## [TASK SET]
A – Using the CVPR 2024 workshop page, decide whether each statement agrees with it: (i) the video lasts 64 minutes; (ii) the second talk introduces VILA; (iii) the techniques in the second talk generate images with fewer inference steps. Answer yes or no for each and quote the deciding words.
B – Carry on the CVPR 2024 workshop page from where it stops.

## [SOURCE]

Computer Vision Foundation Talk/Workshop

Event: CVPR 2024 Workshop on Efficient Large Vision Models · Duration: 64 min · ▶ Watch on YouTube

Abstract

This video presents two talks from the CVPR 2024 Workshop on Efficient Large Vision Models. The first talk introduces VILA, an efficient visual language model, detailing a full-stack optimization approach for deploying general AI models on edge devices through multi-modal pre-training, activation-aware weight quantization, and a lightweight inference engine. The second talk focuses on accelerating image synthesis with Adversarial Diffusion Distillation (ADD) and Latent Adversarial Diffusion Distillation (LADD), showcasing techniques to achieve high-quality, high-resolution image generation with significantly reduced inference steps while addressing the computational challenges of large diffusion models. Both talks emphasize the importance of efficiency and scalability in the evolving landscape of AI.

## [INFORMATION SUPPLIED]

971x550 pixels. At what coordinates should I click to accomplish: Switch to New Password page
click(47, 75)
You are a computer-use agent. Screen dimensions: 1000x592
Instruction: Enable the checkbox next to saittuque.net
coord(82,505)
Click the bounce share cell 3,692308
...
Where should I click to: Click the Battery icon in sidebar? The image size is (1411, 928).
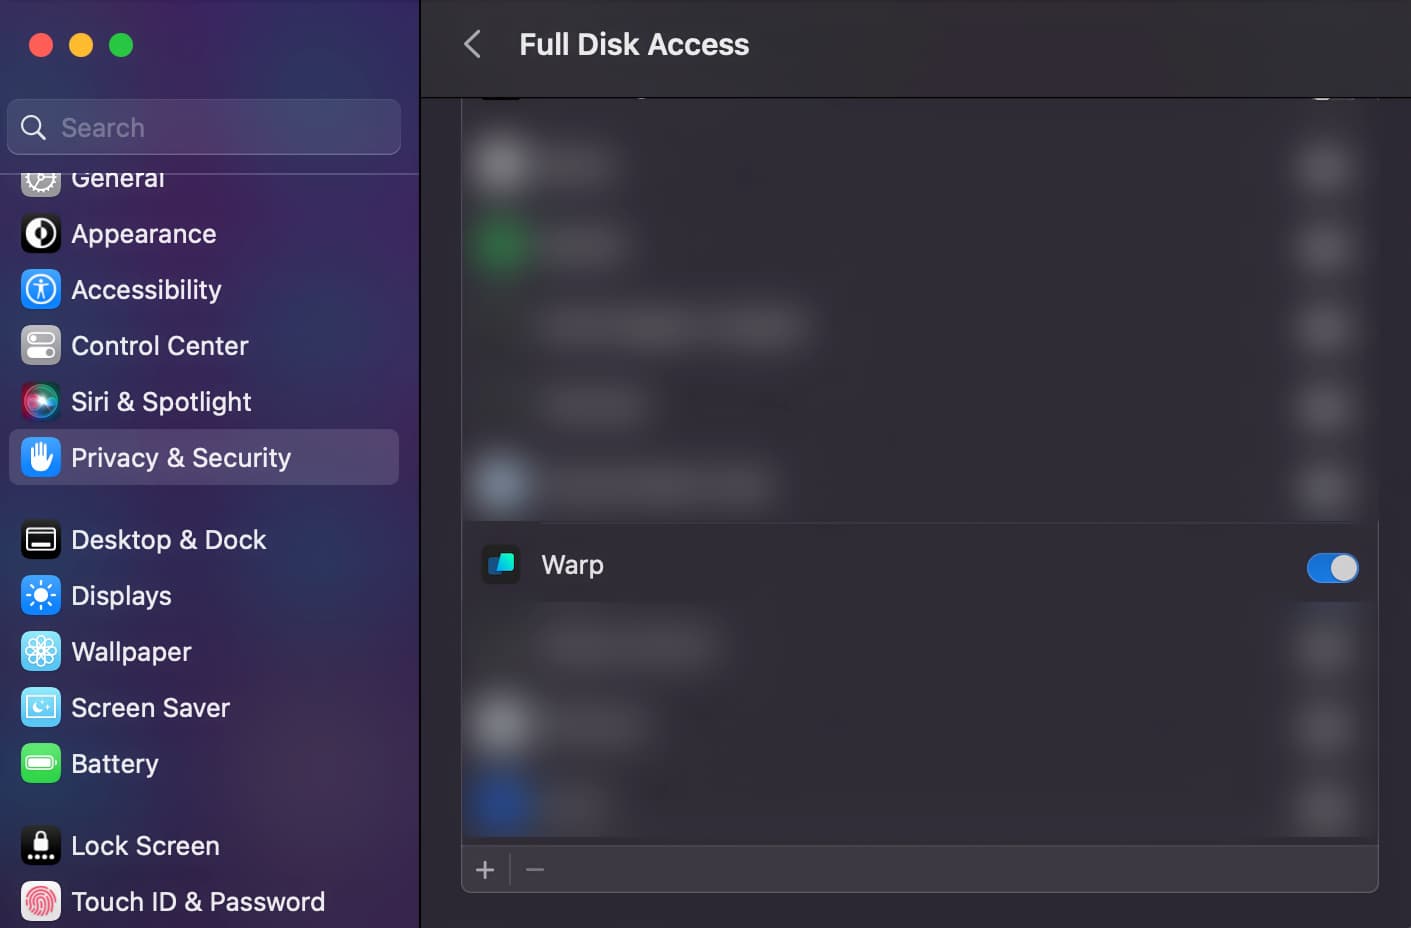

## [ANSWERS TO THE PROBLEMS]
A –
(i) Yes: "Duration: 64 min"
(ii) No: "The first talk introduces VILA"
(iii) Yes: "with significantly reduced inference steps"

B –
Speakers

Song Han — Associate Professor, MIT; Distinguished Scientist, NVIDIA
Robin Rombach — Stability AI

Talks (2)

00:00:30 — Song Han: VILA and Efficient Visual Language Models
- This talk introduces VILA, an efficient visual language model, and discusses the full-stack optimization pipeline for deploying general AI models with world knowledge on edge devices, covering multi-modal pre-training, model compression via quantization, and efficient inference engines.
00:30:50 — Robin Rombach: Fast Image Synthesis with Adversarial Diffusion Distillation
- This talk explores methods for fast image synthesis, focusing on Adversarial Diffusion Distillation (ADD) and Latent Adversarial Diffusion Distillation (LADD) to achieve high-quality, high-resolution image generation with fewer sampling steps, addressing the computational cost and inference speed limitations of traditional diffusion models.

Key Takeaways

Full-stack optimization, encompassing pre-training, compression, and deployment, is crucial for bringing powerful AI models like VLMs to resource-constrained edge devices.
Quantization techniques like AWQ and SmoothQuant are vital for reducing model size and memory footprint, enabling efficient inference and even on-device training.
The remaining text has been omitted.